"There is in each of us a spontaneous movement towards connection, health and vitality. Whatever the degree of withdrawal and isolation we have achieved and the severity of the trauma we have suffered, there is in each of us, at a very deep level, a force that pushes us towards connection and healing. This force found in each of us can be compared to that which is at work in a plant and which directs it towards the sun. This organic impulse is the essence of NARM's approach."
(Dr Larry Heller, 2012)
The NeuroAffective Relational Model (NARM) is a cutting edge model. It addresses attachment, relational and developmental trauma, otherwise referred to as “Complex Trauma” (Complex-PTSD or C-PTSD). This developmentally-oriented, neuroscientifically-informed model emerged out of earlier psychotherapeutic orientations including Psychodynamic Psychotherapy, Attachment Theory, Gestalt Therapy, and diverse Somatic Psychotherapy approaches. It integrates top-down psychotherapy with bottom-up somatic approaches within a relational context.
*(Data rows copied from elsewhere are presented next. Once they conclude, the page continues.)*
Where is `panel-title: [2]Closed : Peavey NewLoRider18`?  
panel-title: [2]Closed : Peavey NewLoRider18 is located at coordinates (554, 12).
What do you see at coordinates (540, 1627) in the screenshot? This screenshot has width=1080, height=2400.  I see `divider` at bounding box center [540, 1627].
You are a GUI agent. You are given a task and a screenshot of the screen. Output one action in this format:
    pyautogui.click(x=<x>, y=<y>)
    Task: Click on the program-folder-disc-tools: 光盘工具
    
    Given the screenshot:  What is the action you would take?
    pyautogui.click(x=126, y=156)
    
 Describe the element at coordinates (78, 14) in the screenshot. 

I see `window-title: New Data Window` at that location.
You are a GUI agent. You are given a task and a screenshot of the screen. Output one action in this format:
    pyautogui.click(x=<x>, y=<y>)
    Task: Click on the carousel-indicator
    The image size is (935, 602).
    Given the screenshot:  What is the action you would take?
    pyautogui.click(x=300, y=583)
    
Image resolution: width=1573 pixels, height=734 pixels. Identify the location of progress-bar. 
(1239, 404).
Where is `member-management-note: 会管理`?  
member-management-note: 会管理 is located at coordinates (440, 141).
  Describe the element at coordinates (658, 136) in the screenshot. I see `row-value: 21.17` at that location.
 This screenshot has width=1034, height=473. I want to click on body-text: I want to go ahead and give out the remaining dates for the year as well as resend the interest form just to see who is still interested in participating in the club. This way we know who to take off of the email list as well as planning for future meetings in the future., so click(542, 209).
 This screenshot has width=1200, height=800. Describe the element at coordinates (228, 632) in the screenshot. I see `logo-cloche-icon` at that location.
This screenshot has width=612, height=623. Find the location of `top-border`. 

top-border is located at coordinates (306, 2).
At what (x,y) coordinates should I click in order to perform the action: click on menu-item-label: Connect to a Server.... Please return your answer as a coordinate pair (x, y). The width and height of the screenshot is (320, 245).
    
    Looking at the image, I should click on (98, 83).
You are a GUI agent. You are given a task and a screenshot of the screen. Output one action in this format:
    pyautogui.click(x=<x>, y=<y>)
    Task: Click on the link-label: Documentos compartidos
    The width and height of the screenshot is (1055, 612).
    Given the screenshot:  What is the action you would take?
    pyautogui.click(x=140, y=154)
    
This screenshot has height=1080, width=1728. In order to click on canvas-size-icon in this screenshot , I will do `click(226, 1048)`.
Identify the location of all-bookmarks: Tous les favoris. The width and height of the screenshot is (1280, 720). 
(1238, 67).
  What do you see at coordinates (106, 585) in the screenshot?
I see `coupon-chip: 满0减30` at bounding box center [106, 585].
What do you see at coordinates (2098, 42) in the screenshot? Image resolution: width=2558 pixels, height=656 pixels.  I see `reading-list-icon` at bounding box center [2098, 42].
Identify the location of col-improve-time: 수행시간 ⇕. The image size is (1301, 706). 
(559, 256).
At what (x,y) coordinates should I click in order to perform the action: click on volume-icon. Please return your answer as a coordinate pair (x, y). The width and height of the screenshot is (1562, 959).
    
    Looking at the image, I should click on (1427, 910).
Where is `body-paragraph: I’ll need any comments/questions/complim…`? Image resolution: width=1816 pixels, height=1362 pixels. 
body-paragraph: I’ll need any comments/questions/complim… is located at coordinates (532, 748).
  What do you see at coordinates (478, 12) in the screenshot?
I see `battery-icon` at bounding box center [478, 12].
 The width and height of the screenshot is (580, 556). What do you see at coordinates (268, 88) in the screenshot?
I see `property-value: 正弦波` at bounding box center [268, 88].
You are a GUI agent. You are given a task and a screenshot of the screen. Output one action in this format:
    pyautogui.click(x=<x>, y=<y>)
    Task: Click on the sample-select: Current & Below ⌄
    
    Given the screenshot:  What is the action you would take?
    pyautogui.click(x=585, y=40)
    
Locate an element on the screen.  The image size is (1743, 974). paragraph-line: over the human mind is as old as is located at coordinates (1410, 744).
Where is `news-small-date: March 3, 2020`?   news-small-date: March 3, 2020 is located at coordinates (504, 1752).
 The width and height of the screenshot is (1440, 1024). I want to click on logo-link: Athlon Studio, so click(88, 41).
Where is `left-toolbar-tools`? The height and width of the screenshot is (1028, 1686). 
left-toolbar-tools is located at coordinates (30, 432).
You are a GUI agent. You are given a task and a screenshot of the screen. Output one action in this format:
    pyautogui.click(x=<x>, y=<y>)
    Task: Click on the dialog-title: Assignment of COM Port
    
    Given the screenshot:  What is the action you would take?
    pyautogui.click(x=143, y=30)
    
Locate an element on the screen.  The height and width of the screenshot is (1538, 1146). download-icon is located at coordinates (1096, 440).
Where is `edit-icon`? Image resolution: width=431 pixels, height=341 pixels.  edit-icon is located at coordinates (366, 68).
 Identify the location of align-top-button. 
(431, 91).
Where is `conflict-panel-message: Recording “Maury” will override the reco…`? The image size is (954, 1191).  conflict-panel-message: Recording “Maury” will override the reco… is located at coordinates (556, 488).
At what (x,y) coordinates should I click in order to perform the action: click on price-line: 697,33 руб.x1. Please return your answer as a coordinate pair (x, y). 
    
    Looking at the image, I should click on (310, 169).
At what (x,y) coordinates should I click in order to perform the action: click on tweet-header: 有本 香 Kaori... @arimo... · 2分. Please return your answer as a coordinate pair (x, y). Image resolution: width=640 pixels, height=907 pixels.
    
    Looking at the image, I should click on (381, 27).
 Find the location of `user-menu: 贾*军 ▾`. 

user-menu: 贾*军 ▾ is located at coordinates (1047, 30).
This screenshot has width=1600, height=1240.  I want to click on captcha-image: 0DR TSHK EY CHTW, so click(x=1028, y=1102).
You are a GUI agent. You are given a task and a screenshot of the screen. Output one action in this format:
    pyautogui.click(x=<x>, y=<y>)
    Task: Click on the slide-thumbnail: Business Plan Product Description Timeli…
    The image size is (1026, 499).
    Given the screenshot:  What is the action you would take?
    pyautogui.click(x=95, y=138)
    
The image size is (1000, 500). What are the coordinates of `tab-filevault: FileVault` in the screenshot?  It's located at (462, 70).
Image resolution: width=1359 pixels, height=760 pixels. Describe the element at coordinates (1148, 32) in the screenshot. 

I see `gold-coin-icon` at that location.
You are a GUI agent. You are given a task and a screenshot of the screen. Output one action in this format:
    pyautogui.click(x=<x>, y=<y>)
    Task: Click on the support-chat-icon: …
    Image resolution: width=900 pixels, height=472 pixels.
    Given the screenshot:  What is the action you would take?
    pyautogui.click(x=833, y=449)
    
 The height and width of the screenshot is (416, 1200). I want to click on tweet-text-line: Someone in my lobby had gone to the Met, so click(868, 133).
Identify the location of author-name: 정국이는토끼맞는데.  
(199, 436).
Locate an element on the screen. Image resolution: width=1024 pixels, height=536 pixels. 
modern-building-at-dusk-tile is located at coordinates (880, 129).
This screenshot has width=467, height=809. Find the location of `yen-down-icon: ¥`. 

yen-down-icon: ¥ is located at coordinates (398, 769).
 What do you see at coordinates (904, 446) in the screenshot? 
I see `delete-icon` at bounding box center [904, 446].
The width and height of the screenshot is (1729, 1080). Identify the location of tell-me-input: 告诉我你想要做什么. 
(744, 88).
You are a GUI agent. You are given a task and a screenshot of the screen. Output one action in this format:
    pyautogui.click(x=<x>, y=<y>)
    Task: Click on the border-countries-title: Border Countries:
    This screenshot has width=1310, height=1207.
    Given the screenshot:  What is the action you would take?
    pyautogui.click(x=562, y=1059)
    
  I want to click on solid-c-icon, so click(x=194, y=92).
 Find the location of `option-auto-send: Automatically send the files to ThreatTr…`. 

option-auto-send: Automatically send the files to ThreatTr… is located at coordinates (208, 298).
Developed by Dr. Laurence Heller over the course of his 45 year clinical career, it was first introduced in his widely selling book Healing Developmental Trauma: How Early Trauma Affects Self-Regulation, Self-Image and the Capacity for Relationship, currently available in over ten languages.
The NARM model is a powerful approach to addressing adverse childhood experiences and its long-term consequences, which highlighted in the Adverse Childhood Events study. NARM's basis is that whilst what has happened in the past is significant, it's not this that creates the symptoms that people experience as adults. It is the persistence of survival styles appropriate to the past that distort present experience and create symptoms. These survival patterns, having outlived their usefulness, create ongoing disconnection from our authentic self and from others. For example, dissociation and isolation are the primary coping mechanisms for dealing with the earliest trauma. Whilst dissociation and isolation have literally saved people’s lives, as this pattern continues into adulthood, they create endless symptoms.
It is also the distortions of identity that develop in response to early trauma which create ongoing suffering. For example, children always experience environmental failure as their own failure. A simple example: if a child grows up with unloving parents, he or she is unable to see that this is their parents’ failure. Children tend to develop the sense of self that they are unlovable. A core element in the NARM model is working with the child’s and then the adult’s unconscious need to protect the attachment relationship. They do this in a process called splitting, which protects the image of the caregiver at the expense of their own positive sense of self. This has profound repercussions for all of us on a psychobiological level.
The NARM clinical model delivers precise and effective techniques for working with the core themes of identity distortion and physiological dysregulation. In the NARM approach, we work simultaneously with the psychology and the physiology of individuals who have experienced developmental trauma, and focus on the interplay between issues of identity and the capacity for connection and regulation.
The NeuroAffective Relational Model™ focuses on the fundamental tasks and functional unity of psychological and biological development. It is non-regressive, non-cathartic, and non-pathologising.
“Larry Heller’s approach was a revelation to me. Larry teaches us in an in-depth and practical way how to help our patients in depth and it’s exciting. He proposes a scientifically-grounded, theoretical understanding of the primary needs of the child and the inner conflict that he experiences in a situation of paradox or emotional insecurity. Larry then introduces us to the potential for resilience that the presence of the therapist brings at every moment. An original, powerful and innovative approach.”